Peter Schleede with Larry Howell, Mechanical Engineering
Introduction
Origami-based engineering creates products that solve problems inherent in other designs. For example, they can compress into smaller volumes, achieve new and unique motions, and lessen or mitigate numbers of welds, fasteners, or other joining methods. However, a weakness of these designs is the necessity of folding them and seams that result from that folding. If viable, 3D printing these designs would eliminate the need for complicated folding machinery or adhesives to close the seams. Since origami is, by its nature, dynamic, this research aims to help designers predict fatigue lives (number of cycles until failure) of thin, printed PLA walls for origami designs.
Methodology
PLA test specimens were printed on a Makerbot Replicator 2 printer, using Makerbot filament. They were then creased in the center with a hard roller. Afterwards, they were placed in a fatigue tester (as shown in Figure 1), which cycled up to 6 specimens at once through an angle of approximately 180°, intended to subject them to the most extreme conditions. The cycles to failure were counted and plotted, where failure was defined as a visible hole appearing in the specimen. A curve was fitted to the data to find a relation where the best fit was considered the one with greatest R-squared value, while avoiding overfitting.
Results
As shown in Figure 1, data were collected from a number of test specimens. These data were plotted and a several regressions were tested on them. In the end, a power regression was found to best fit the data with an R-squared value of 0.7801. It is likely that there is no overfitting with this type of fit because it does not increase the order of the curve to fit the data, as could happen with a polynomial regression.
Discussion
In order to reach a point where strong conclusions and confidence intervals can be created, it is necessary to gather more data. That will be the purpose of further research, as outlined in the conclusion section of this report. However, the ability to find a correlation with a high R-squared value is encouraging. It allows designers to predict the failure of their design and then validate that prediction. Instead of printing many copies of the product and testing them all to gain an idea of their performance, he or she can decide on a desired fatigue life, print a few copies at the thickness corresponding to that value, and validate that prediction through testing. Being able to predict the fatigue life thus reduces the amount of guessing and number of iterations required by the designer. As this research collects both more data on PLA specimens and other materials, it will give designers a variety of potential combinations of materials and thicknesses to meet the product requirements.
Conclusion
This research is not complete and will be continued in the upcoming semester. It ideally will consist of additional testing to increase predictive abilities of the data as well as fitting the results into current fatigue life failure theories. The additional testing that is required to validate and expand these results falls into 2 categories: additional testing of different thickness specimens made of PLA and repeating the testing with other 3D printed materials. It would also be beneficial to test ABS specimens, as well as those produced by stereolithography printers to get a variety of materials. Finally, based on the results of these tests, a full-scale demonstration should be attempted by printing an origami design from multiple filaments at several thicknesses to demonstrate the validity of these results.

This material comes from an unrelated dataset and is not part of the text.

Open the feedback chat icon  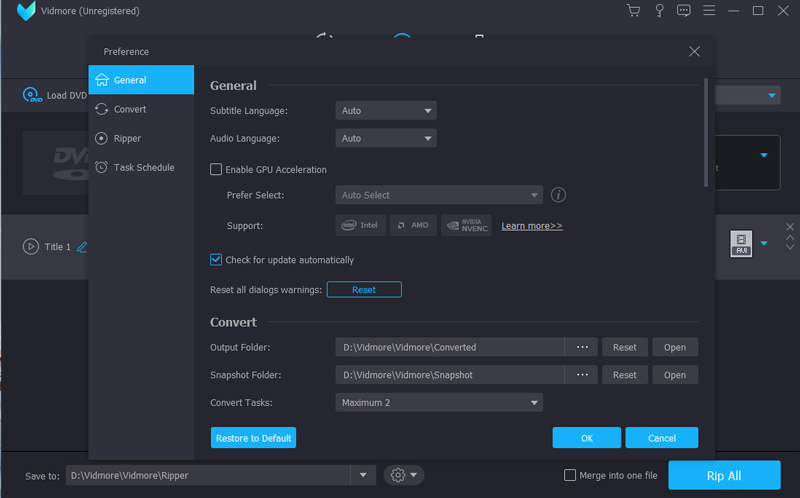(684, 11)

If there are thicknesses of 3D printed materials that can be easily printed with an acceptable fatigue life, the use of origami-based engineering designs can be significantly accelerated. These designs will not be hampered by limitations on folding automation or seams. Instead, designing, prototyping, and ultimately producing them will be faster and cheaper, enabling designers to solve the engineering problems to which these designs are uniquely adapted.